What the task asks.
Lines from the one containing "This screenshot has height=531, width=474." through the last line of the records below are to be repeated exactly.

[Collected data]
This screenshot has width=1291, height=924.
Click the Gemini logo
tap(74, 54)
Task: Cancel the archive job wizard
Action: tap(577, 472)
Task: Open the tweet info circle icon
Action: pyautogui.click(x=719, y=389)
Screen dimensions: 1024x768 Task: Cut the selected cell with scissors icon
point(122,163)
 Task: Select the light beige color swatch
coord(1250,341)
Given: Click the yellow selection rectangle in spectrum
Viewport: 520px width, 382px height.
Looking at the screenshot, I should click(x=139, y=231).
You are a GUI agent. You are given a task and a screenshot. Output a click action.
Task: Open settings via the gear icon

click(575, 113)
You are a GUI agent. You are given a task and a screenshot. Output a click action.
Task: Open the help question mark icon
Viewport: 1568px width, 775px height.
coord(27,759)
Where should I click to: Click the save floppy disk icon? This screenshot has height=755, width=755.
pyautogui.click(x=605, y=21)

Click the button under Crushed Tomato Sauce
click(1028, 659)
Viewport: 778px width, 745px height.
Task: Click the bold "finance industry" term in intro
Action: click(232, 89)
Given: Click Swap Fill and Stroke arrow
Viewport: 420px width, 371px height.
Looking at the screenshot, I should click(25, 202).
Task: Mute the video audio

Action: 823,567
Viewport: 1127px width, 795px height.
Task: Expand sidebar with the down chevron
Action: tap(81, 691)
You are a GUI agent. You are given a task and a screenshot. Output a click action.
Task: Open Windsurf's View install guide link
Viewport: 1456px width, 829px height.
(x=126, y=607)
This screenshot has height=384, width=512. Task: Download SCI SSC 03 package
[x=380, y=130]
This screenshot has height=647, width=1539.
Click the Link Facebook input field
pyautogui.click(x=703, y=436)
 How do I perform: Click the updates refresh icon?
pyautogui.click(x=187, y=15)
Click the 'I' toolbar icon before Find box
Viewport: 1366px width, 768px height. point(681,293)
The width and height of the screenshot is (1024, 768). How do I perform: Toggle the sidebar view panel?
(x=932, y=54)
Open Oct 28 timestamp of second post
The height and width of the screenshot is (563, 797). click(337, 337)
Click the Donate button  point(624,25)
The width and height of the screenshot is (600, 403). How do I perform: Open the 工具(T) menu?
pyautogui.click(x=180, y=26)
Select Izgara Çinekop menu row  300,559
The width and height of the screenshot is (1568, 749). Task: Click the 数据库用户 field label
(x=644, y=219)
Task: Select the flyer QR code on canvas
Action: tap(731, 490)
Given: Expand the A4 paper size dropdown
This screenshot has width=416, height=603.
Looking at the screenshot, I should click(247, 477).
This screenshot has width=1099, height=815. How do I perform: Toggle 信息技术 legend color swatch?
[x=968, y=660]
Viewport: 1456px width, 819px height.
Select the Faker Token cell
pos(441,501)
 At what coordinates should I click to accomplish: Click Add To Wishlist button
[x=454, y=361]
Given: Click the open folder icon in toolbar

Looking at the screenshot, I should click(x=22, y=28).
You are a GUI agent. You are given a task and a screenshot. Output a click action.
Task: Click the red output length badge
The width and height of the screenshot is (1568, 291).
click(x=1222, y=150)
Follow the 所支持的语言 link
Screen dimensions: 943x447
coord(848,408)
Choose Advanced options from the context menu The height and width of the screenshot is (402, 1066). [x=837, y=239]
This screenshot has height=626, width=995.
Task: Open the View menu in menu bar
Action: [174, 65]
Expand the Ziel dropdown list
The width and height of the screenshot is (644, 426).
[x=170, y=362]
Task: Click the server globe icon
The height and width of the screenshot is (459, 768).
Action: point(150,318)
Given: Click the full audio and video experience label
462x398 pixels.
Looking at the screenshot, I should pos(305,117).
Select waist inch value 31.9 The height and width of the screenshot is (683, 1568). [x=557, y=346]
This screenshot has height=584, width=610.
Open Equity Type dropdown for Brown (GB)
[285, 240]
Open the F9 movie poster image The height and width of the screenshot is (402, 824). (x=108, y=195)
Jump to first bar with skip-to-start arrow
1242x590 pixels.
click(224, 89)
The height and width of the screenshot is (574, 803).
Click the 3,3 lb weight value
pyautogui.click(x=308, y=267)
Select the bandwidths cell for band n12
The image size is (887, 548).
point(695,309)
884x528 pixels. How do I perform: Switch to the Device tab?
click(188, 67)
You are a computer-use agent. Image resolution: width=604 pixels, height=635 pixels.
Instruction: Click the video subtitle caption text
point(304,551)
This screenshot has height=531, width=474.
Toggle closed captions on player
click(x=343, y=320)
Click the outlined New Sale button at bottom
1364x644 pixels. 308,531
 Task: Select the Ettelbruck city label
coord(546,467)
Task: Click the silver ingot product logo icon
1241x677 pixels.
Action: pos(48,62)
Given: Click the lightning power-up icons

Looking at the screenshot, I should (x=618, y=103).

Output of the task.
This screenshot has height=531, width=474.
Toggle closed captions on player
click(x=343, y=320)
Click the outlined New Sale button at bottom
1364x644 pixels. 308,531
 Task: Select the Ettelbruck city label
coord(546,467)
Task: Click the silver ingot product logo icon
1241x677 pixels.
Action: pos(48,62)
Given: Click the lightning power-up icons

Looking at the screenshot, I should (x=618, y=103).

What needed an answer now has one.